Hedwig von Holstein schreibt Franziska Rheinberger einen Brief über den schlechten Gesundheitszustand von Franz von Holstein


10. April 1878

Leid haben wir zu tragen - die Krankheit ist bei uns nicht allein eingekehrt, sie scheint ständiges Quartier bei uns machen zu wollen. Mein herzlieber Mann hat, seitdem ich Euch schrieb, nicht einen, sondern vielleicht fünf Rückfälle gehabt, sodass man es eigentlich garnicht so nennen kann, es ist ein unaufhörliches auf- & abwärts gehen, und man weiss nicht, welches den Sieg davontragen wird! - Der Arzt hat Gott sei Dank immer gute Zuversicht, sprach im Winter von einer Milchkur im ersten Frühling hier auf dem Lande, dann von einer Badereise vor Oberstorf - von all' dem ist nicht mehr die Rede, denn Franz kann nicht einmal mehr in den Garten, wo er Anfang März fünf Mal war, wenn auch die Treppen von Hausmann und Gärtner getragen. Liebste Fanny, was für Gefühle und Gedanken ziehen oft durch meine Seele. Dass ich meine Gebete stets mit der Bitte des Herrn schliesse: nicht mein, sondern Dein Wille geschehe, kannst Du von mir mit Recht erwarten. Doch ist es etwas andres, im Gebet sich Gottes Willen unterwerfen, als wie mitten im Leben, im Moment der Drangsale, dieselbe Ergebenheit zu bewahren. Ich weine mich oft in den Schlaf, habe auch schon ganze Nächte durchgeweint. -

Franz selbst ist wechselvoll in seiner Anschauung über den Zustand. Oft spricht er mit grosser Unbefangenheit von Dingen, die für ihn in der Zukunft liegen, und die er dann zu thun, zu geniessen gedenkt. Zuweilen ist er hoffnungslos für diese Welt. Welch ein Trost es mir ist, dass er auf eine andre hofft und an sie glaubt, dass er willig und gern täglich mit mir zu Gott betet, Du wirst das ermessen können!

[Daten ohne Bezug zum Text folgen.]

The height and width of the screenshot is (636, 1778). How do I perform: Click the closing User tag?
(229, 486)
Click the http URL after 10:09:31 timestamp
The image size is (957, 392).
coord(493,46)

Einige Wochen lang hat er mit Leidenschaft componirt. Die Gedanken, d.h. die musikalische Erfindung, quält ihn Nacht und Tag, bis der Arzt ihm erlaubt, sie liegend aufzuschreiben, um ihm Ruhe zu verschaffen. Er muss noch immer liegen, weil das Sitzen ihm Schmerzen macht. Sonst ist er mit den Freunden heiter und angeregt, sieht aber durchsichtig und zerbrechlich aus. Unsre Näherin sagte: Der Herr ist wie ein gekittetes Gefäss, brauchen kann man's nicht mehr, nur hinstellen.